# Crew Wanted



## Grady-fan (Sep 24, 2008)

I have a Grady White 30' , I am looking to set a crew 2-3 to get offshore this summer to catch tuna, dolphin, wahoo possibly overnight weather providing . Looking to share some cost. Let me know Regards.


----------



## CaptainHatt (Jun 6, 2005)

I'm game, where do you fish out of. Let me know when you are planning next trip


----------



## Horizon257 (Jul 8, 2011)

I may be interested ... where you run out of ??


----------



## bigd_lvn99 (Dec 16, 2009)

*Sounds great*

I'm in too. My schedule is very flexible (weekend/weekday no prob). Just say when and where.


----------



## dirtbroker (Jul 26, 2007)

I'm always interested 
325-668-0931
Gary


----------



## raruga (Sep 19, 2012)

*In response to your post*

I am also interested, send me a pm or text next time you are planning to go out.
Ramon
713-855-0660


----------



## FRSHDO (May 31, 2011)

I am interested... When is your next trip?? 832-620-4871


----------



## BackwaterDrifter (May 25, 2011)

I would be interested 281 932 8677 if you still have a slot.


----------



## highlightssanleon (May 30, 2013)

Experienced tuna fisherman, I have gear for tuna chunking and jigging. 
I can catch and transport live bait. And have a few fishing buddies who are more than will to chip in there fair share. We are ready most weekends all summer long. Patrick 713 245 9851


----------



## FriscoDad (Jul 25, 2010)

I would be interested, especially if you fish out of Freeport. Willing to pay share of all expenses and can clean a boat with the best of them. Experienced offshore fishing since the 1970's. FriscoDad - Pat 214-385-1644


----------



## LingKiller (Jul 9, 2010)

Count me in, I an a crewboat captain that works 2 weeks on and have 1 week off at a time. I don't drink. I live in Galveston Texas but will meet you at any place you launch or where your boat is. Please bbl and let's put some fish in the boat. Have fished with 2 coolers before and have big fun. 
Thanks Victor
832-704-0687


----------

__Available data__.
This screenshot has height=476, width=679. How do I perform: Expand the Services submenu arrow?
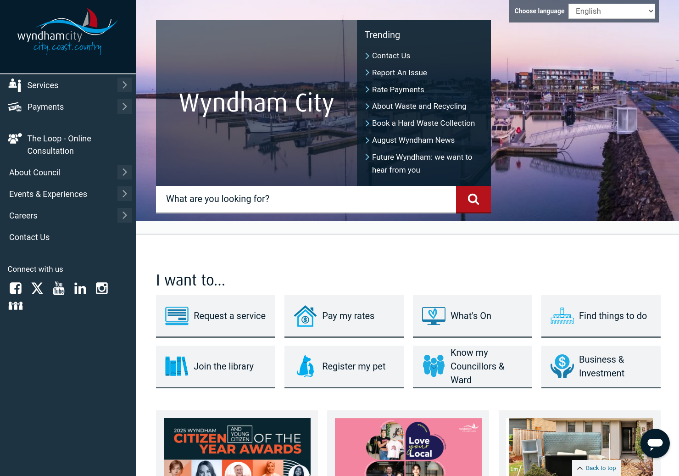pyautogui.click(x=124, y=85)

__List of tasks__.
• a. For each statement about the crew thread, say whether it agrees with the thread (yes or no) and quote the thread's deciding words. (i) The original poster owns a 30-foot Grady White. (ii) LingKiller lives in Freeport. (iii) FriscoDad has fished offshore since the 1970s.
• b. Write out the crew thread from "## FriscoDad (Jul" up to and including "(Jul 9, 2010)".
• c. In the crew thread, what gear does highlightssanleon say he has?
The data above are not needed here.

__Expected responses__.
• a.
(i) Yes: "I have a Grady White 30'"
(ii) No: "I live in Galveston Texas"
(iii) Yes: "Experienced offshore fishing since the 1970's."

• b.
## FriscoDad (Jul 25, 2010)

I would be interested, especially if you fish out of Freeport. Willing to pay share of all expenses and can clean a boat with the best of them. Experienced offshore fishing since the 1970's. FriscoDad - Pat 214-385-1644


----------



## LingKiller (Jul 9, 2010)

• c. Gear for tuna chunking and jigging.